WEST MEMPHIS -- The Crittenden County Quorum Court and the state Board of Corrections voted in separate meetings Tuesday to enter into a lease agreement that would allow the Southeast Arkansas Community Correction Center to move its operation from Pine Bluff to the vacant Crittenden County Hospital in West Memphis.
The move means some 350 female, nonviolent offenders -- many of whom are being treated for addiction -- would be transferred to the West Memphis facility in as soon as 60 days, said Kevin Murphy, chief deputy director of Arkansas Community Correction, which oversees the Pine Bluff women's prison and five other low-security state detention centers.
The move will require approval from Gov. Asa Hutchinson. No legislative action is required because the Board of Corrections has statutory authority to close and open facilities, Murphy said.
"This move will save the state of Arkansas several million dollars," Murphy said.

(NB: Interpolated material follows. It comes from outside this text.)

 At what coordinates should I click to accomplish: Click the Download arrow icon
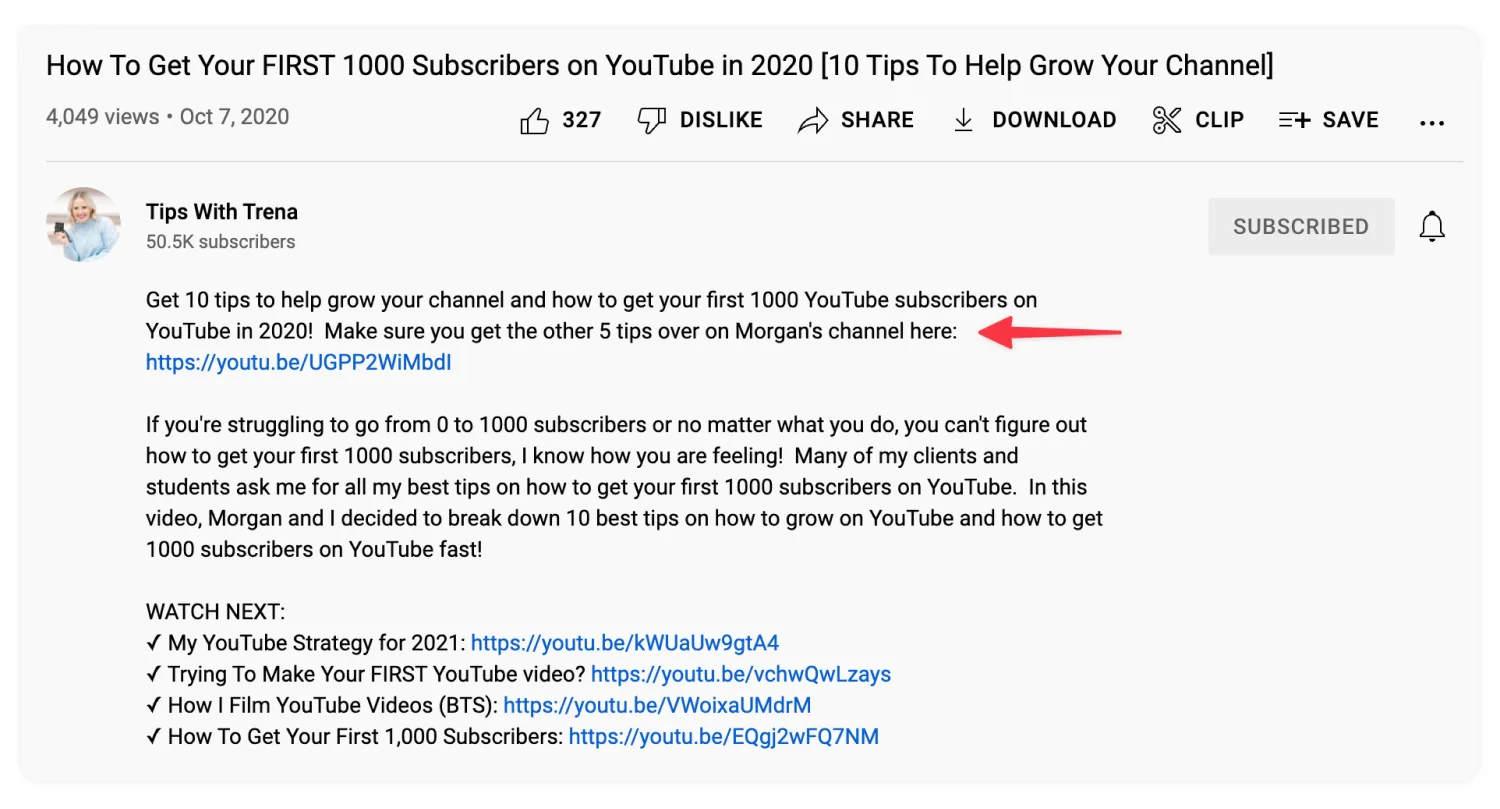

The move also will displace 136 employees at the Pine Bluff lockup. Community Correction representatives told the Board of Corrections in a meeting Tuesday at the Northeast Arkansas Community Correction Center in Osceola that they will do everything they can to find those employees jobs with Community Correction or the Arkansas Department of Correction.
Murphy said he expects between 10 percent and 15 percent of those employed at Pine Bluff to make the move to West Memphis.
Pine Bluff officials fought to keep the correction center in the city. Mayor Debe Hollingsworth expressed opposition to the move last week and started a petition drive to appeal to the governor. She could not be reached Tuesday for comment about the lease agreement.
The move has been a hot-button issue in Jefferson and Crittenden counties. Pine Bluff officials wanted to keep the center in Jefferson County, while some West Memphis residents fought to keep it out of Crittenden County.
Crittenden County Quorum Court members voted 8-1 Tuesday morning in favor of the lease agreement during a three-hour meeting. Claude Steele voted against it, and four members were absent.
Residents spoke with passion both in favor and against leasing the former hospital to Community Correction.
Tammi Bell, a longtime West Memphis resident, said the Quorum Court moved too fast on the lease. She noted that homes with families and children, along with a day care and civic center, are located near the former hospital.
"I personally don't feel comfortable about this going here," she said. "I think rehab is great. I just don't want it in my city center."
Steve Lackey, a real estate developer in the area, was in favor of the lease agreement because of the lockup's expected economic benefits. The unit has an annual operating budget of about $6.8 million, including about $3.5 million in payroll, Murphy said.
"We need a shot in the arm in this county," Lackey said. "I wouldn't think of passing up an opportunity like this when the citizens of Jefferson County are fighting to keep it there. This is a no-brainer."
The three-story hospital has been unoccupied since it went bankrupt in August 2014. Crittenden County has owned the building since its construction more than 50 years ago and has spent more than $1 million to keep the lights on and maintain the building and grounds, according to County Judge Woody Wheeless.
Voters decided March 1 to direct funds toward building a new hospital in the city, and the Quorum Court had decided to pull the plug on the hospital March 1 until the Community Correction proposal surfaced.
The county will lease the hospital building to the state for 10 years for $1 a year. In return, the county is released of all maintenance and upkeep, which has amounted to $30,000 per month, according to Wheeless. The hospital campus includes a three-story professional building, which Community Correction will use for administrative offices. One floor of the former doctors' building could be leased to another state agency or to doctors who wish to return to the area, Murphy said.
The only change to the appearance of the hospital will be a privacy fence between the hospital and the professional building. That area will be used as a recreation area for the women housed there. The average stay by inmates is nine months, Murphy said.
Community Correction has occupied the Pine Bluff facility for 17 years. Officials began looking to move when it was determined that the facility needed upwards of $10 million in repairs.
Female inmates are spread out among 35 buildings in Pine Bluff; they can be housed under one roof in West Memphis. The hospital, which was built to accommodate 150 patients, can house at least four inmates to a room.
Community Correction will need to replace hospital doors with ones that are more secure, windows will have to be screwed shut from the outside, a part of the roof will have to be replaced and damage from a fire at the hospital will have to be repaired. The county has already been working on the fire-damaged area.
The cost to renovate the hospital is expected to be within the $650,000 budgeted by the state to repair the roof of the gymnasium at the Pine Bluff compound. The gym, where visitation is held on weekends, leaks and the air conditioning is inoperable, which requires visitation to be limited in the hot summer months. The $650,000 allotted to fix the roof isn't enough to cover the cost, prison officials have said.
Male inmates from Osceola would be utilized to renovate the Crittenden County Hospital, saving taxpayers money, Murphy said.